◆ Selected passage:
start
40

Follow-up to the background part in this question.

In bash I can use ${!FOO} for double substitution, in zsh ${(P)FOO}. In both, the old-school (hack-y) eval \$$FOO works.

So, the smartest and most logical thing for me would be ${${FOO}}, ${${${FOO}}}… for double/triple/n substitution. Why doesn’t this work as expected?

Second: What does the \ do in the eval statement? I reckon it’s an escape, making something like eval \$$$FOO impossible. How to do a triple/n substitution with that that works in every shell?

Profpatsch
  • 1,799

7 Answers7

25

The \ must be used to prevent the expansion of $$ (current process id). For triple substitution, you need double eval, so also more escapes to avoid the unwanted expansions in each eval:

#! /bin/bash
l0=value
l1=l0
l2=l1
l3=l2
l4=l3

echo $l0
eval echo \$$l1
eval eval echo \\$\$$l2
eval eval eval echo \\\\$\\$\$$l3
eval eval eval eval echo \\\\\\\\$\\\\$\\$\$$l4
choroba
  • 47,233
19
#!/bin/bash

hello=world
echo=hello

echo $echo ${!echo}
8

Supposing the value of FOO is a valid variable name (say BAR), eval \$$FOO splits the value of BAR into separate words, treats each word as a wildcard pattern, and executes the first word of the result as a command, passing the other words as arguments. The backslash in front of the dollar makes it be treated literally, so the argument passed to the eval builtin is the four-character string $BAR.
end
◆ Information provided:
start
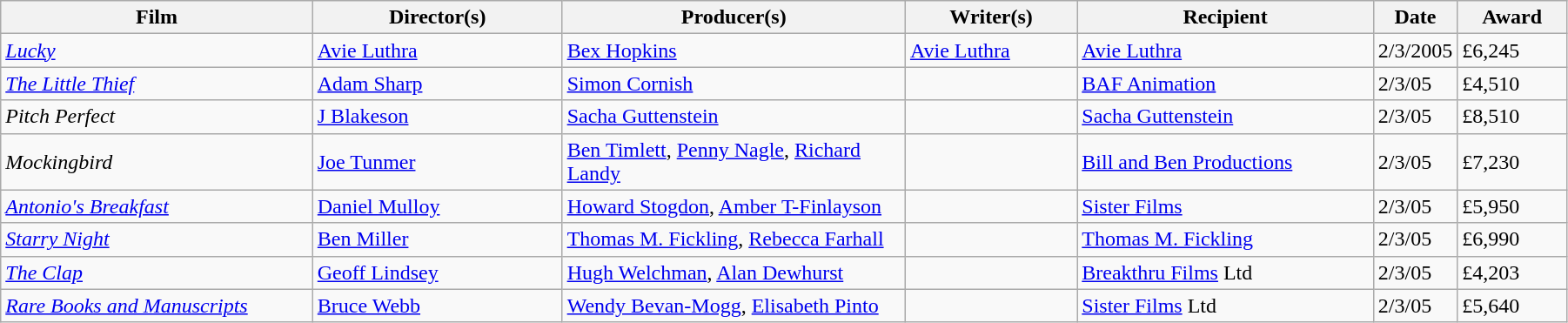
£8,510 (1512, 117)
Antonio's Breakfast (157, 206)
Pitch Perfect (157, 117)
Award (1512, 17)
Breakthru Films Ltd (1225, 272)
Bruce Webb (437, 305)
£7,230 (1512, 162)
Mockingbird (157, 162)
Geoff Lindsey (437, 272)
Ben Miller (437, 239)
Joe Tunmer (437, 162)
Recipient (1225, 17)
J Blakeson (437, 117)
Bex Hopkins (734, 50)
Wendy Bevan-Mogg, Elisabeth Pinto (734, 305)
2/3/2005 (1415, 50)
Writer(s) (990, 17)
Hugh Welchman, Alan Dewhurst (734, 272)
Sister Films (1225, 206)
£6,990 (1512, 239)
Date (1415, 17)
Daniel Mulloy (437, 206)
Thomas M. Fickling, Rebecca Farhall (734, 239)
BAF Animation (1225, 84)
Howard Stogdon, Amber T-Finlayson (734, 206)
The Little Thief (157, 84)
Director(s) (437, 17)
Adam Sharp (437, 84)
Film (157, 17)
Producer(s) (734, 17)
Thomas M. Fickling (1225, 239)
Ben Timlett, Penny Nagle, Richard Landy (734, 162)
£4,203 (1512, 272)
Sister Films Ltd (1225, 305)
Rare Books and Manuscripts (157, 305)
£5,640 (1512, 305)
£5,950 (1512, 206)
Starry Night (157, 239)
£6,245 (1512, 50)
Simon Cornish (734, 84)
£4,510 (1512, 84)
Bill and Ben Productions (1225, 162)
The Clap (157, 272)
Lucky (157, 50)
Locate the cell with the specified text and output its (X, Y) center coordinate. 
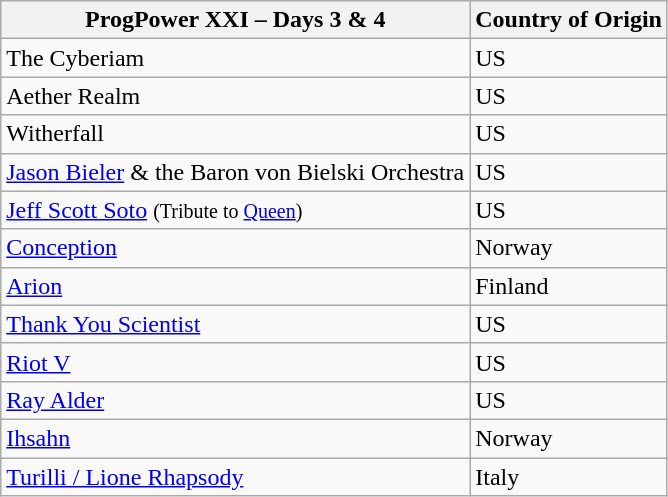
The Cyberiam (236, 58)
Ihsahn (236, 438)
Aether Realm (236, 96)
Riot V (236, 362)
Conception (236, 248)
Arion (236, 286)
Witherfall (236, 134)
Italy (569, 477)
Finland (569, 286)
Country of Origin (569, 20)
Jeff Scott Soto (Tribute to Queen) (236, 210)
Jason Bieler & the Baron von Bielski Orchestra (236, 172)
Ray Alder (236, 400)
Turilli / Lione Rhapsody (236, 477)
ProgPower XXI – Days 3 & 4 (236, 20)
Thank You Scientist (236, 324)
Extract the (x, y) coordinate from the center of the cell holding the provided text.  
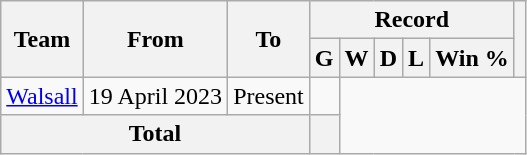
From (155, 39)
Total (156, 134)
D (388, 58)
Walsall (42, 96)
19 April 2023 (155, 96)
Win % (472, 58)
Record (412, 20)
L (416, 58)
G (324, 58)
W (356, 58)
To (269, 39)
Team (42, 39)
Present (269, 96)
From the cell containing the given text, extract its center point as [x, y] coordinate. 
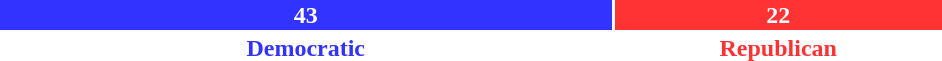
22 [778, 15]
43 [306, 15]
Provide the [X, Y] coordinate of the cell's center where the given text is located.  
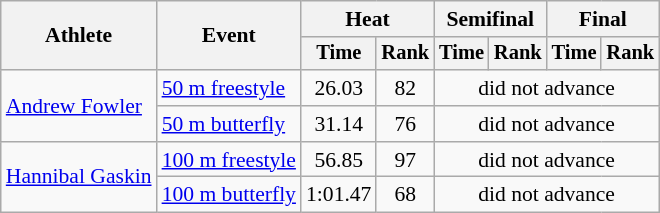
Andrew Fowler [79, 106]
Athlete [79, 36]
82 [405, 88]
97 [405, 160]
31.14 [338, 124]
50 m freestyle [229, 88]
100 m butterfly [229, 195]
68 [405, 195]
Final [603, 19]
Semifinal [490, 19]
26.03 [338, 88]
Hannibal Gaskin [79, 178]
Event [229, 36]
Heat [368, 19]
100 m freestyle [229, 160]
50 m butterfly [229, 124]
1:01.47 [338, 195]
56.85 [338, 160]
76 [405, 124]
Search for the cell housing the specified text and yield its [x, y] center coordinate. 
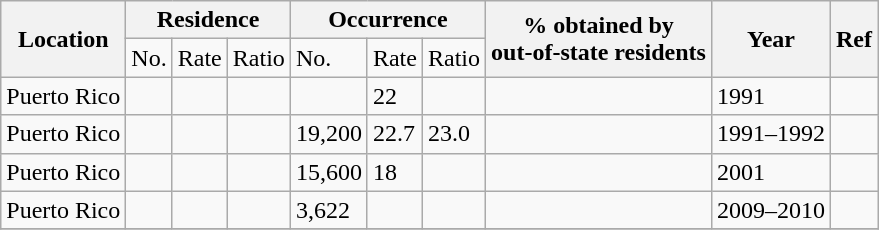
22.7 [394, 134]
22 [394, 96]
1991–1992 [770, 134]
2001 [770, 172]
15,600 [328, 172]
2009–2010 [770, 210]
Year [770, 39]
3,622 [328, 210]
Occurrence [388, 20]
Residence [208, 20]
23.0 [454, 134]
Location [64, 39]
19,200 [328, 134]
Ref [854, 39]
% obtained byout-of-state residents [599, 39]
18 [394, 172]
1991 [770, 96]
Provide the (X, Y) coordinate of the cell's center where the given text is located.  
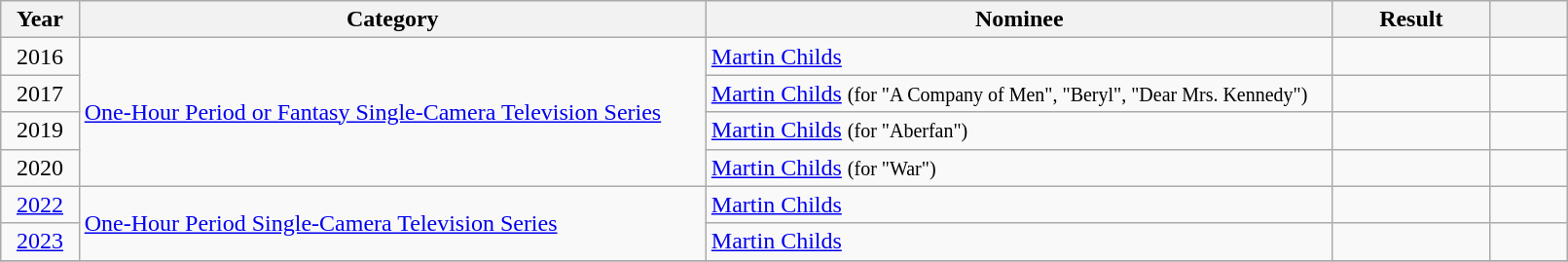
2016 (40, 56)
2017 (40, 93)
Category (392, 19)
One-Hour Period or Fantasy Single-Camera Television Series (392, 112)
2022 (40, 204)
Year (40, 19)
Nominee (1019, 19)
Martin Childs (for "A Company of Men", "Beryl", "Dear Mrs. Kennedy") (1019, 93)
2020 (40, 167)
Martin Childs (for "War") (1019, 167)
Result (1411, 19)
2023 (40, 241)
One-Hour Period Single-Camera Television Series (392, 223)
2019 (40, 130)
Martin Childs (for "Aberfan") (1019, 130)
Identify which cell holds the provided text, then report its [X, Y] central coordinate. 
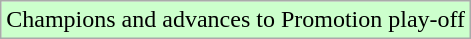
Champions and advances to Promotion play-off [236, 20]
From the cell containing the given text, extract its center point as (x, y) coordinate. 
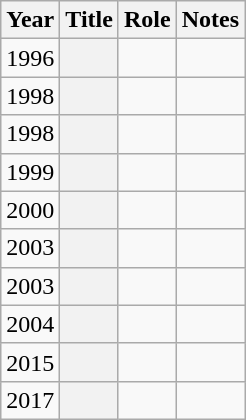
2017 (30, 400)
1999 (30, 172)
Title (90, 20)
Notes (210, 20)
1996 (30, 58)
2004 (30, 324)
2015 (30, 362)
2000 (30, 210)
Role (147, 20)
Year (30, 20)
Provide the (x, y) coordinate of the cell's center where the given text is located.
end
◆ What is expected:
Reproduce the whole shell double-substitution thread above, word for word.

◆ Correct output:
40

Follow-up to the background part in this question.

In bash I can use ${!FOO} for double substitution, in zsh ${(P)FOO}. In both, the old-school (hack-y) eval \$$FOO works.

So, the smartest and most logical thing for me would be ${${FOO}}, ${${${FOO}}}… for double/triple/n substitution. Why doesn’t this work as expected?

Second: What does the \ do in the eval statement? I reckon it’s an escape, making something like eval \$$$FOO impossible. How to do a triple/n substitution with that that works in every shell?

Profpatsch
  • 1,799

7 Answers7

25

The \ must be used to prevent the expansion of $$ (current process id). For triple substitution, you need double eval, so also more escapes to avoid the unwanted expansions in each eval:

#! /bin/bash
l0=value
l1=l0
l2=l1
l3=l2
l4=l3

echo $l0
eval echo \$$l1
eval eval echo \\$\$$l2
eval eval eval echo \\\\$\\$\$$l3
eval eval eval eval echo \\\\\\\\$\\\\$\\$\$$l4
choroba
  • 47,233
19
#!/bin/bash

hello=world
echo=hello

echo $echo ${!echo}
8

Supposing the value of FOO is a valid variable name (say BAR), eval \$$FOO splits the value of BAR into separate words, treats each word as a wildcard pattern, and executes the first word of the result as a command, passing the other words as arguments. The backslash in front of the dollar makes it be treated literally, so the argument passed to the eval builtin is the four-character string $BAR.